Note the line containing "Task: Click the 进球 column header"; from it through the last line below, give only those lines again, exactly, both ends included, skipping pictures.

== Segment start ==

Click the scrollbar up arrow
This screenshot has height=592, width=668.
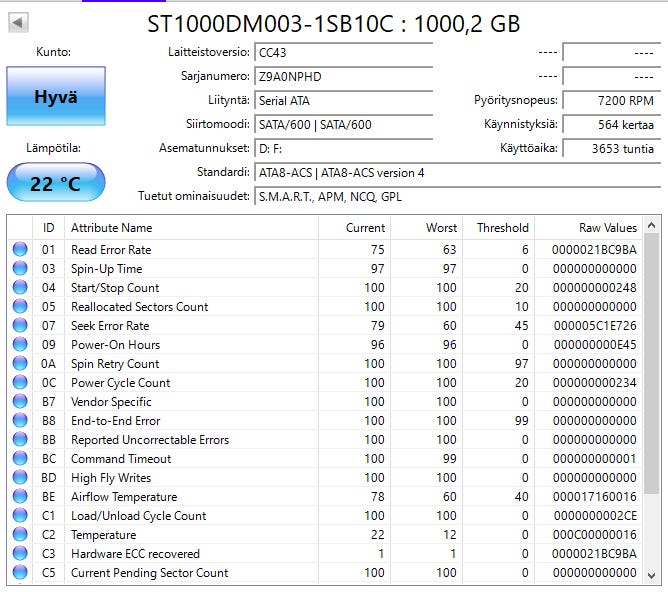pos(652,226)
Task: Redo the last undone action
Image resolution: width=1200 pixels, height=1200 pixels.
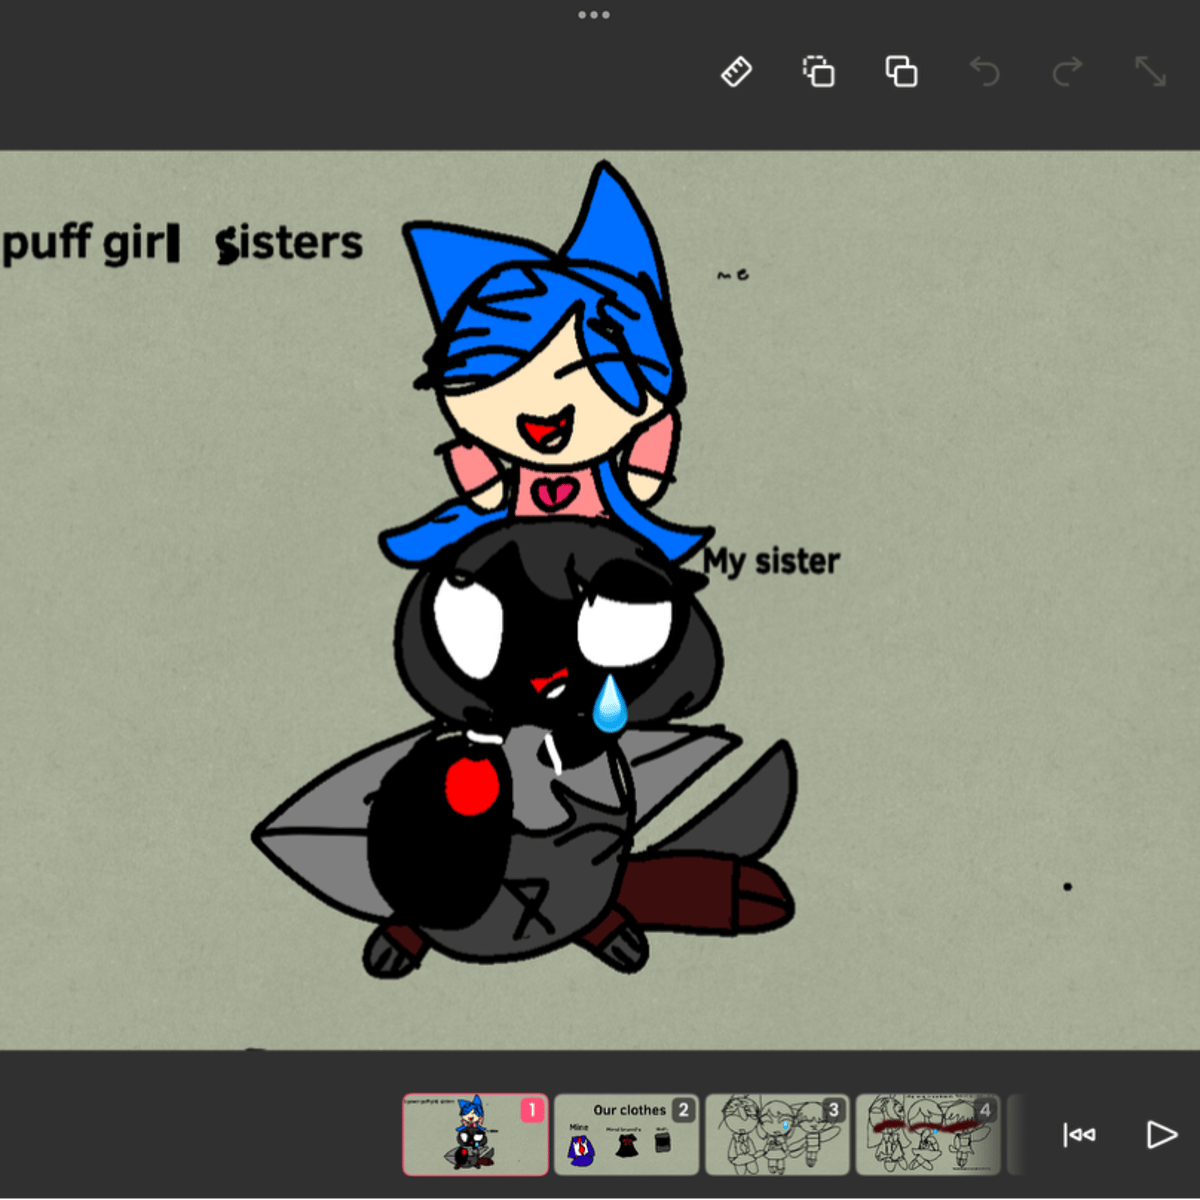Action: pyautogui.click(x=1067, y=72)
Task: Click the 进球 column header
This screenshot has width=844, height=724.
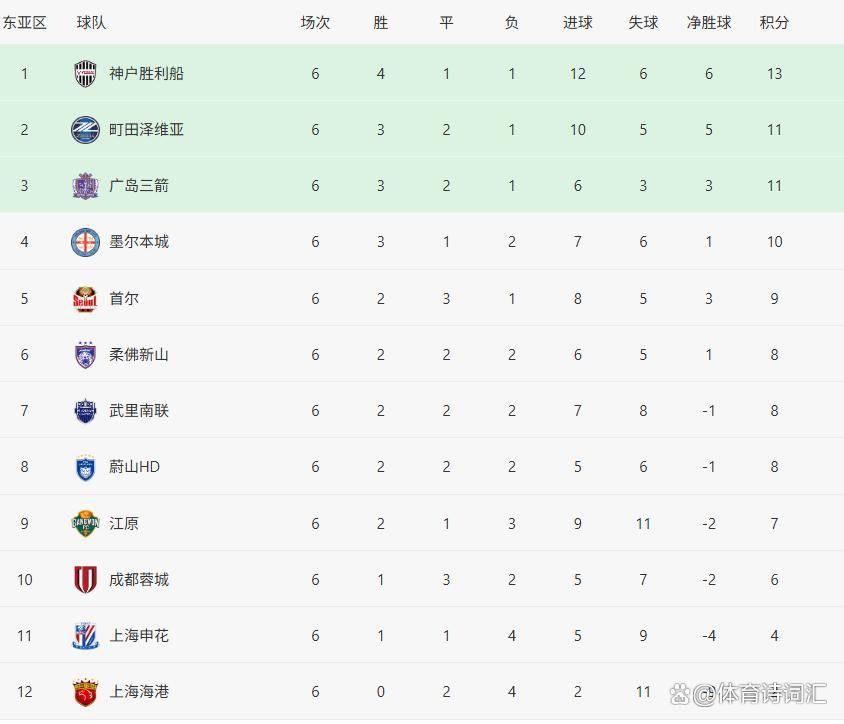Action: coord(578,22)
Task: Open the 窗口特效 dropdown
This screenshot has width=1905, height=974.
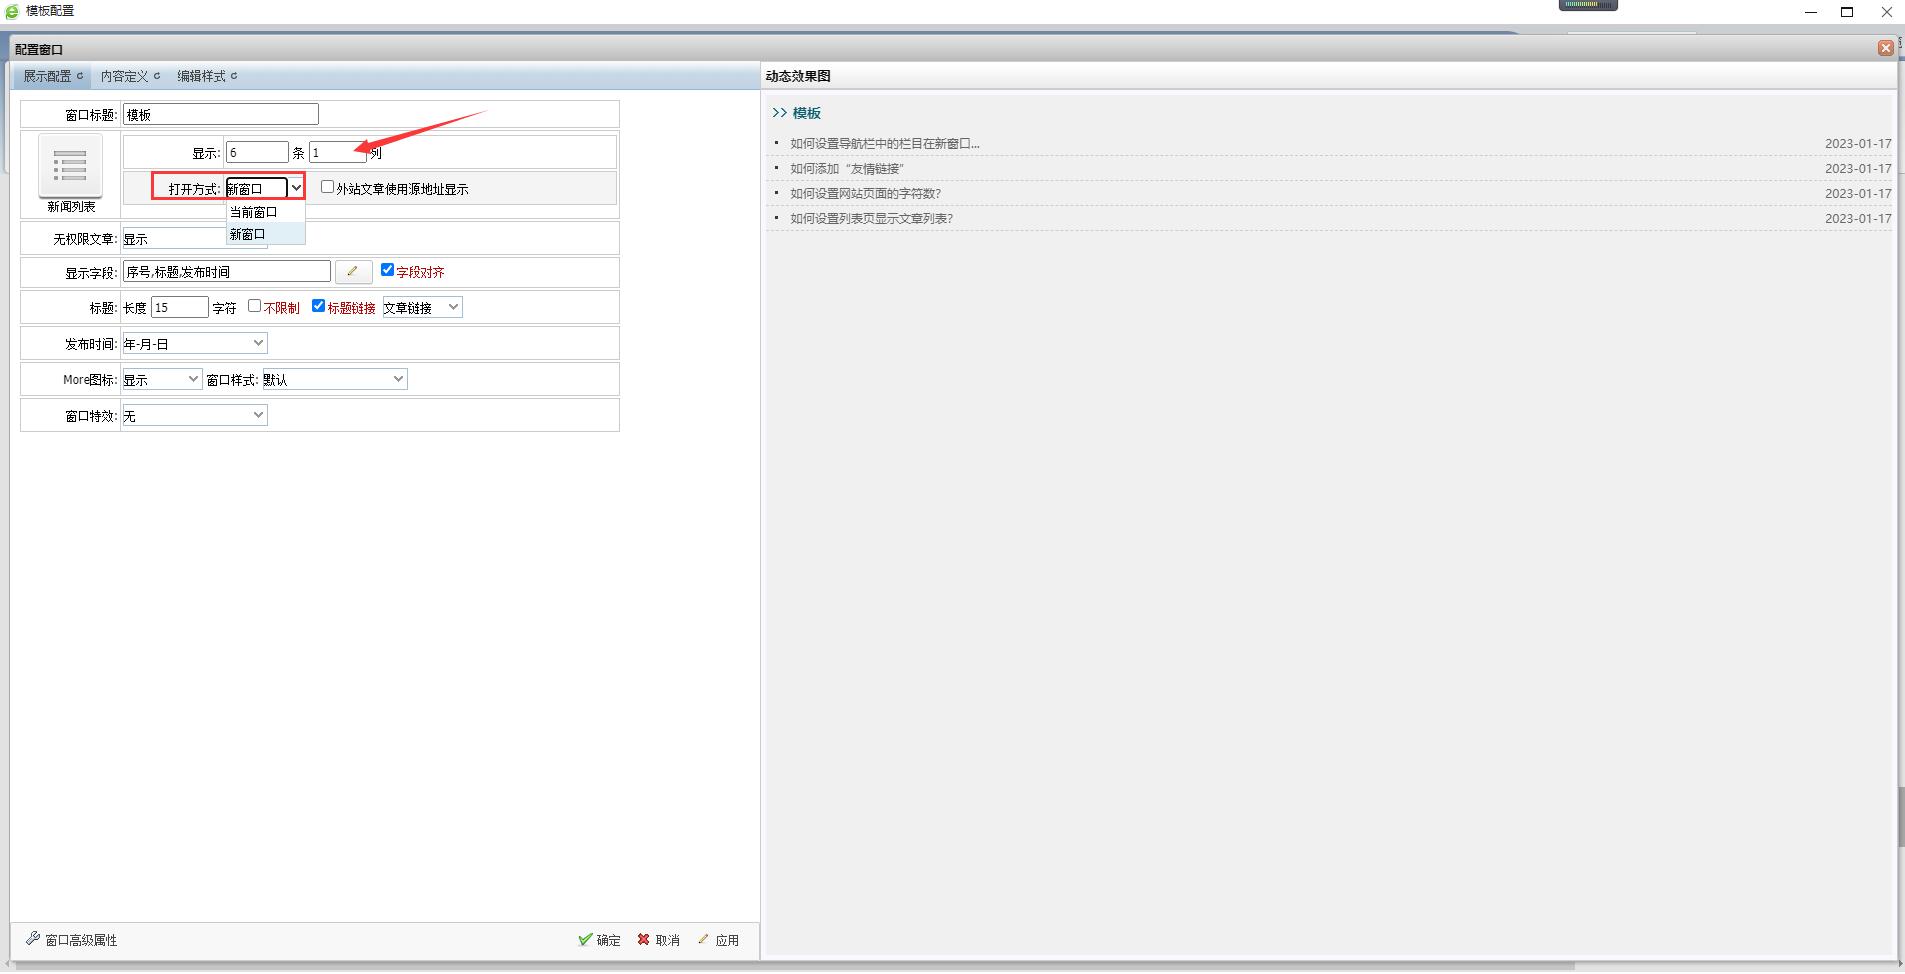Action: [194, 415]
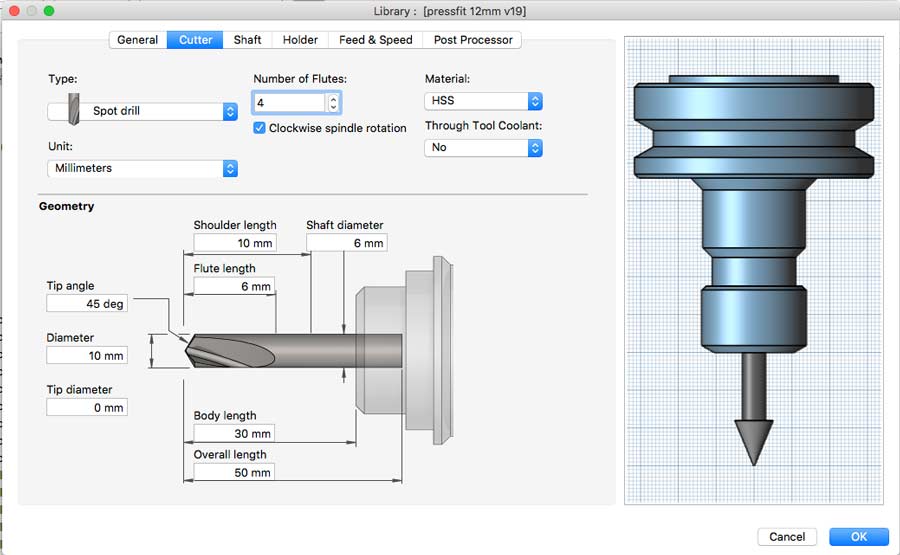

== Segment end ==

## REPLY TO THE EXERCISE
Task: Click the 进球 column header
This screenshot has width=844, height=724.
Action: coord(578,22)
Task: Open the 窗口特效 dropdown
This screenshot has width=1905, height=974.
Action: [194, 415]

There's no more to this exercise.